KORKU İMPARATORLUĞUNU YIKMAK

Ayşemden Akın

Herkes gibi ben de korkuyorum aslında. Yalnız kalmaktan da değil üstelik, her şeyin daha da Türkiye’ye benzemesinden ve çocuklarımıza daha da karanlık bir ülke bırakmaktan. Gidişat pek kötü, korku kol geziyor.

 

Türkiye’den bir arkadaşımdan dün Whatsapp aracılığıyla bir mesaj geldi. Mesajda Recep Tayyip Erdoğan’ın, özel bir odada çekilmiş, “dava arkadaşım” diye başlayan birkaç dakikalık videosu yer alıyordu. 24 Haziran seçimlerine yönelik ‘içerililere’ seslenmiş Erdoğan. İzlerken kendimi suç ortağı gibi hissettim o derece. Üstelik bir gazeteci için çok eski haber bu. Sabırla izledim ve videoda yeni bir şey bulamadım, herhalde videonun sonunda bir goncoloz çıkıp yüreğimi ağzıma getirecek diye düşünürken video bitti. Arkadaşıma nedir bu diye sorduğumda, “bulunsun sende, tehlikeden korur” dedi. Hala ne demek istediğini anlayamadım, “deli deli konuşma, ne tehlikesi” dedim. O da, “her an bir bahane ile tutuklanabiliriz, polisler cep telefonlarına el koyuyor, incelerken de Tayyipçi mi değil mi ona bakıyor, bu video kalsın cebinde eğer gözaltına alınırsan bunu görürler” dedi. Ne günlere kaldı Türkiye! Ne hallere girdi Türkiye!
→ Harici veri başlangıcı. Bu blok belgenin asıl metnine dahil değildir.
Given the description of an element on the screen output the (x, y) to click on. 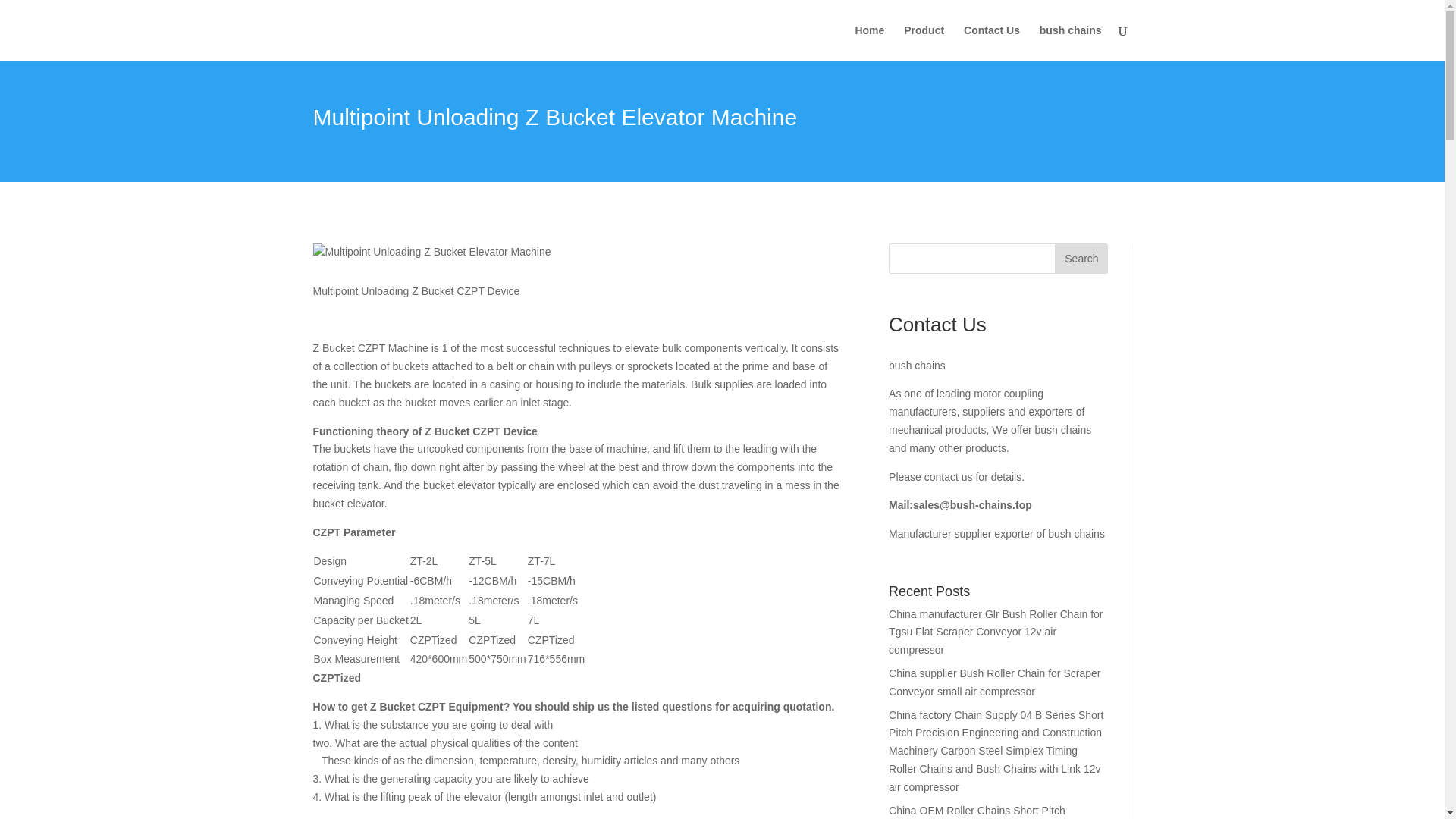
Contact Us (991, 42)
Search (1081, 258)
Multipoint Unloading Z Bucket Elevator Machine (431, 252)
Search (1081, 258)
Product (923, 42)
bush chains (1070, 42)
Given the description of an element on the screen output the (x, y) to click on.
Korku ne miskinsin öyle.

 

Golan bizi de sarıyor tabii artık yavaş yavaş da değil üstelik. Akademisyenler Türkiyeli yoldaşlarına destek verdi diye ülkeye giriş kapılarında süründürülüyor. Karakollara götürülüp dava okunuyor. Ama dedim ya korku miskin kimsenin sesi çıkmıyor. Kıbrıslı gazeteciler Şener Levent ve Ali Osman’ın Türkiye mahkemelerinde yargılanacak olması içimizi ürperten son gelişme ve hala daha tüylerimizi yatıştıracak bir gelişme kayda geçmedi, geçemiyor. Cumhurbaşkanının günler sonra dün yaptığı yarım açıklama neye yaradı onu da bilen yok. Kendisinin demokrat olduğunu hatırlamış olduk o kadar. Dokunulmazlığı olanlar bile konuşmuyor. Sıranın bize gelecek olması da değil ki mesele, sayılı gün çabuk geçer ama biz kimiz, neyiz, neciyiz, ne için yaşıyoruz, nereye varacağız biri bize bunu söylesin.

 

Karanlık savaş günleri geride kaldı, Kıbrıslıtürkler asla hayal etmedikleri bir devlete kavuştu. Türkiye adaya müdahale ederek soydaşlarını kurtardı ama çıkmayı bilmeyerek işgal etti. Gerçekleri konuşmamak bizi bir yere götürmez. Türkiye kendi uydusunda bir devlet kurdu. Her yönüyle kendine bağımlı bir devletçik yarattı Kıbrıs’ın kuzeyinde. Ha bunu tek başına mı yaptı? Hayır, elbirliği ile böldüler Kıbrıs’ı. Elbirliği ile çektiler telleri. El birliği ile bizi kaderimizle baş başa bıraktılar bunun içinde. Sonra biz sudan çıkmış balık, ne deseler yaptık, toplum lideri Küçük bile, “Türkiye bu kazığı al götüne sok dese sokarız” dedi. Özal’ı gitti Demirel’i geldi, elimizde ne varsa aldı, bir devletimiz olduğuna inanıp, bağlanalım diye memur yazdı. Sanayi bitti, üretim bitti, ganimet dağıtıldı, mandıralardan havuzlu villalara kadar geldi mesele. Bu düzen yaratıldı, büyük balık küçük balığa öyle emretti çünkü. İşbirlikçiler sayesinde tükendi haya. AKP ve Erdoğan geldi sonra, “bizde ne varsa sizde de olacak” dedi. İhalelerle başladı, hapis, yolsuzluk, baskı, terör diye devam edecek herhalde... Türkiye bugün idamı tartışıyor. Geldikleri yer belli. Ama asıl insanın içini acıtan içimizden birilerinin kalkıp, “Kıbrıs Türk halkını Türkiye’ye düşman etmek için her fırsatı değerlendirenler, Euro-Enosis’e fit olanlar” diye güya solcu lafazanlık etmeden solcu olduğunu ileri sürerek milliyetçi feveranlarda bulunabiliyor. Yeni yaftalarla bizleri hedef gösterip, barış güçlerini zayıflatmaya çalışabiliyor.

 

Kendilerine çizilen sınırların dışına çıkmayı düşünemeyenler tarafından hayallerimize tecavüz ediliyor. Türkiye’nin garantörlüğüne bel bağlayarak buradaki çıkmazı, statükoyu sürdürmeye hevesliler dönüp Türkiye’nin haline bir baksın. Türkiye önce kendini kurtarsın. Bu nedenle siyasi eşitliğin kabul edildiği her koşulda tek çare Federal Kıbrıs!